READING TEXT:
--------------------------------------------------

As he credited god and angels for his release, he became intent on being holy and pure to thank the powers that be for his freedom. As soon as he got his life up and running again, he immediately signed-on under the tutelage of St. Germain, a Catholic bishop. Apparently Saint Germain taught Maewyn all there was to know about being a saint. The first step was becoming a priest, which he dutifully did. This is also where he adopted the name Patrick.
There’s a whole era, here, where Patrick follows Germain around, involving himself in the “purification” of England. Basically they were getting rid of all the evil pagans and any Christians that might disagree with the Roman Catholic version of Christianity. Supposedly, during this time, Patrick redid one of Jesus’ miracles by calming a raging storm at sea in the name of Christ. Add to this that he supposedly had a vision at the time telling him to convert Ireland–and we have the makings of a saint-in-training.

--------------------------------------------------

DATA ENTRIES:
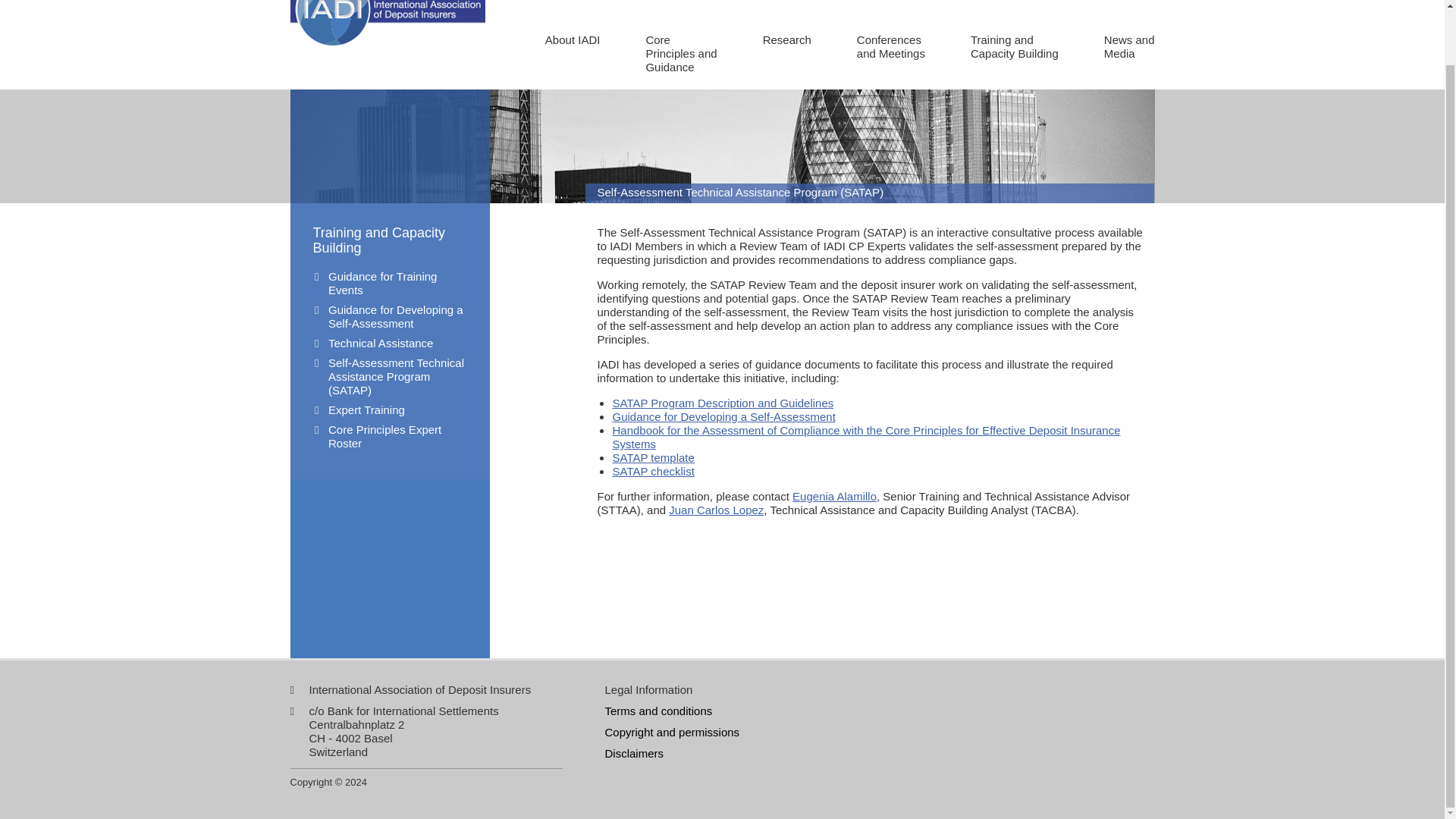
About IADI (680, 53)
Given the description of an element on the screen output the (x, y) to click on. 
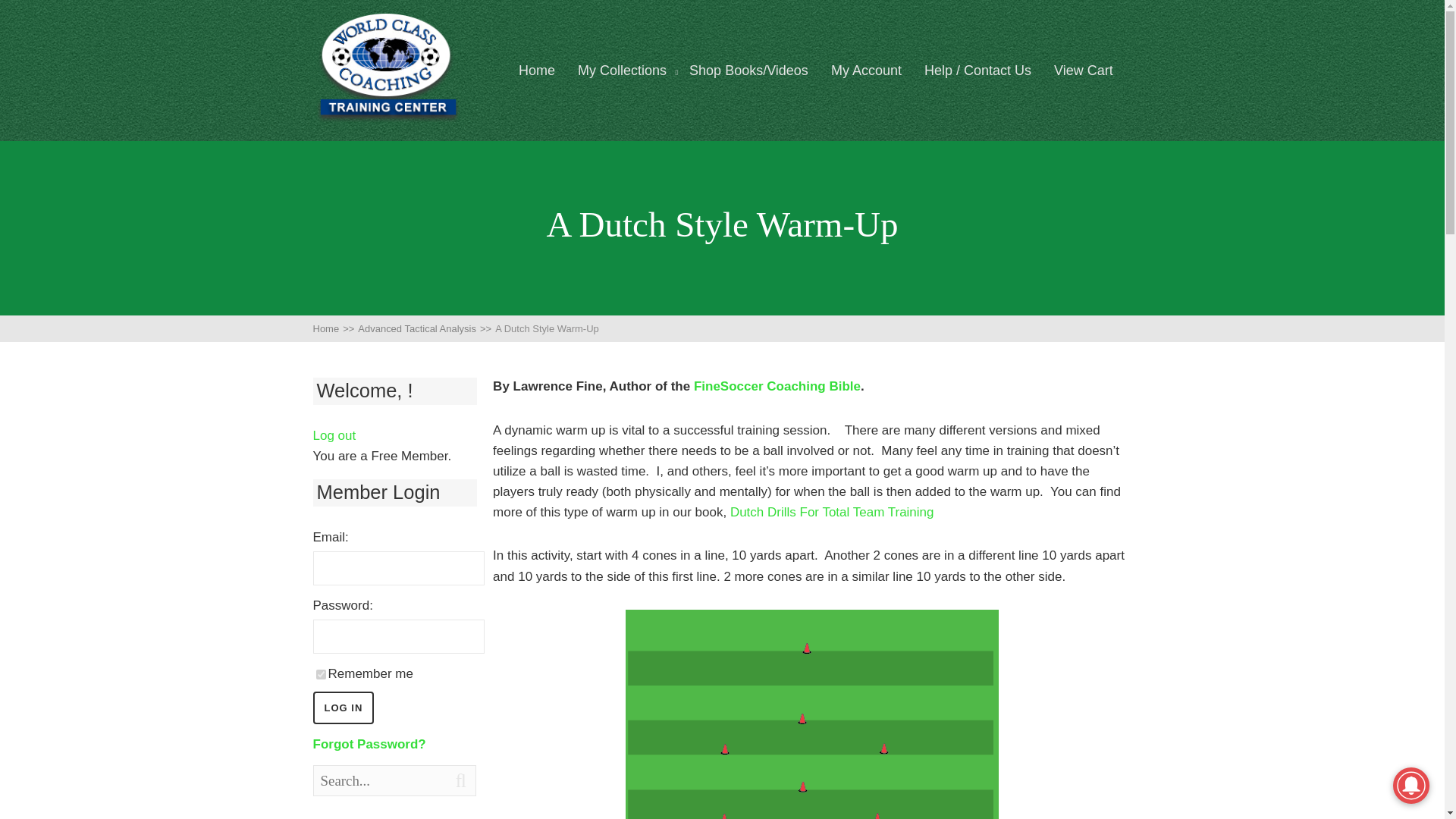
Log out (334, 435)
forever (319, 674)
FineSoccer Coaching Bible (777, 386)
blog003a (812, 714)
Forgot Password? (369, 744)
My Collections (622, 70)
Log In (343, 707)
Logout (334, 435)
Home (536, 70)
Log In (343, 707)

--------------------------------------------------

SET TASKS:
1. Please return the part of the passage on Saint Patrick between "There’s a whole" and "of a saint-in-training.", inclusive, copied word for word.
2. According to the passage on Saint Patrick, what was the first step toward becoming a saint?
The data has no connection to the passage on Saint Patrick.

ANSWER SET:
1.
There’s a whole era, here, where Patrick follows Germain around, involving himself in the “purification” of England. Basically they were getting rid of all the evil pagans and any Christians that might disagree with the Roman Catholic version of Christianity. Supposedly, during this time, Patrick redid one of Jesus’ miracles by calming a raging storm at sea in the name of Christ. Add to this that he supposedly had a vision at the time telling him to convert Ireland–and we have the makings of a saint-in-training.

2. Becoming a priest.